| AIM OF THE TASK |
Put the items from the line with "Ieškoti padangų (621, 40)" to the line with "Padangos pramoninėms mašinoms (482, 228)" into a two-column CSV with the columns item and point, one row per item. Wrap each field in quotation marks and replace any line breaks with spaces.

| EXERCISE INPUTS |
======
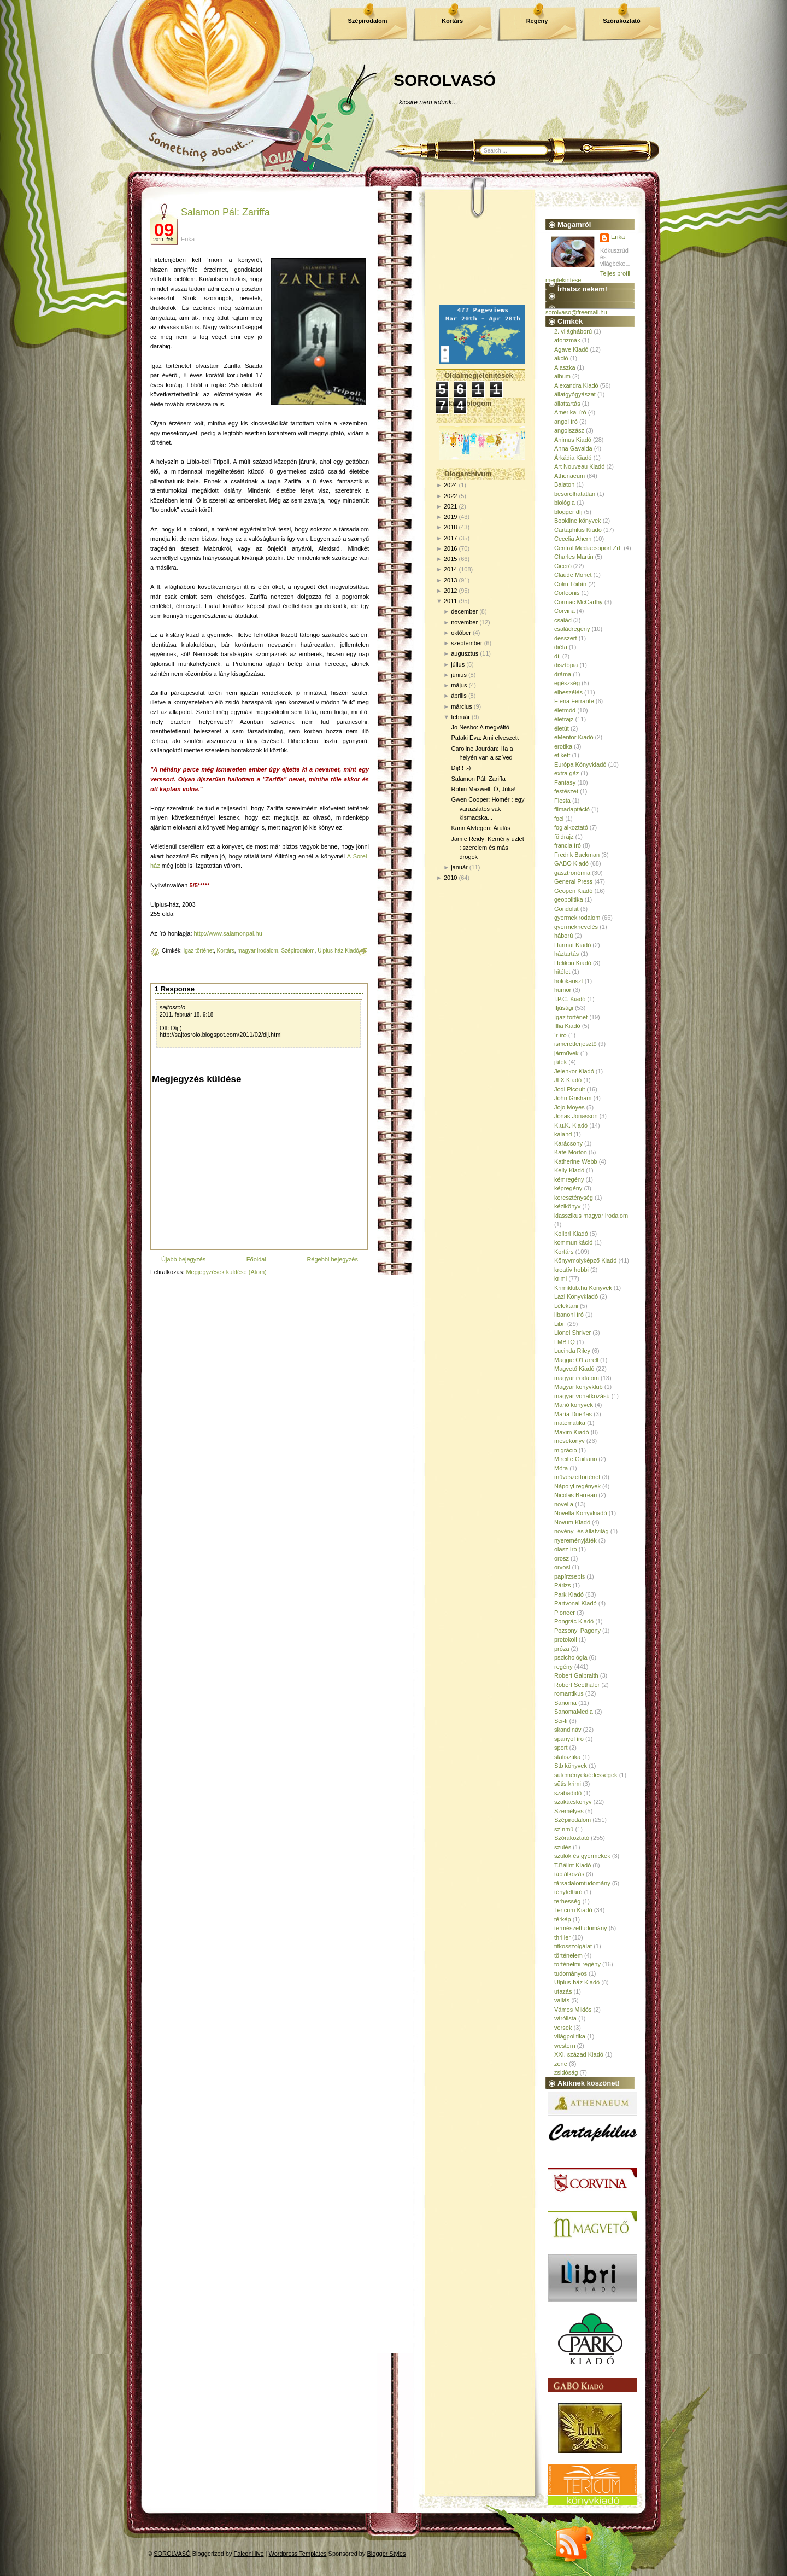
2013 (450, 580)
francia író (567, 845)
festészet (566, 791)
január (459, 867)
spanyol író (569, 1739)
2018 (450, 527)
======
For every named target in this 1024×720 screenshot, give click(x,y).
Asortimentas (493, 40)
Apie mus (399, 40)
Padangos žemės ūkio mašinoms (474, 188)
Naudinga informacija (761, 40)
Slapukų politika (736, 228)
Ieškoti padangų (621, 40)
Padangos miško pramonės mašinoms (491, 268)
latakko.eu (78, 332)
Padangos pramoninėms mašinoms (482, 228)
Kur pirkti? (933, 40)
======
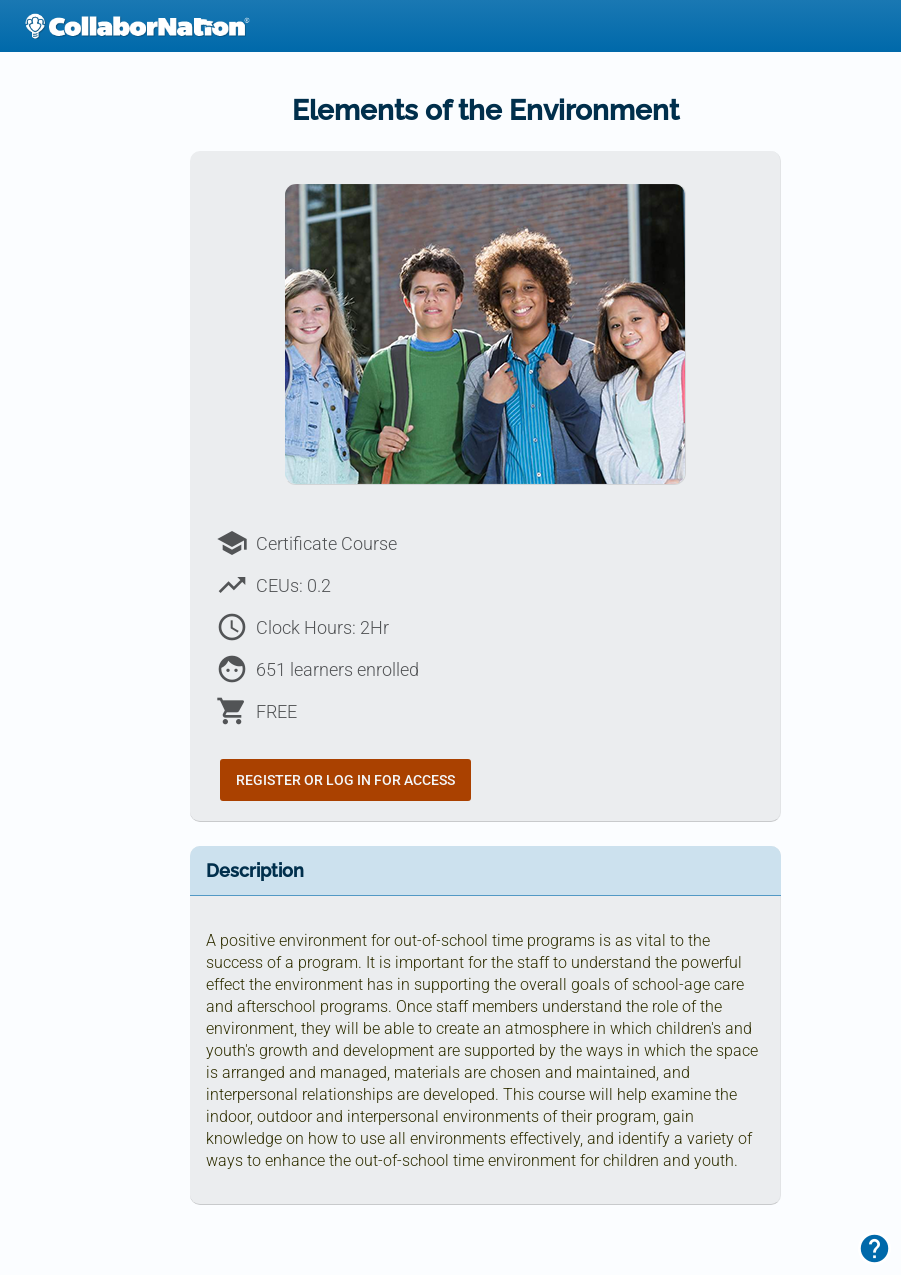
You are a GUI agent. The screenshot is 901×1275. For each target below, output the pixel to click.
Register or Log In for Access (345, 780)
======
| SOLVED EXERCISE |
item,point
"Ieškoti padangų","(621, 40)"
"Padangos miško pramonės mašinoms","(491, 268)"
"latakko.eu","(78, 332)"
"Padangos pramoninėms mašinoms","(482, 228)"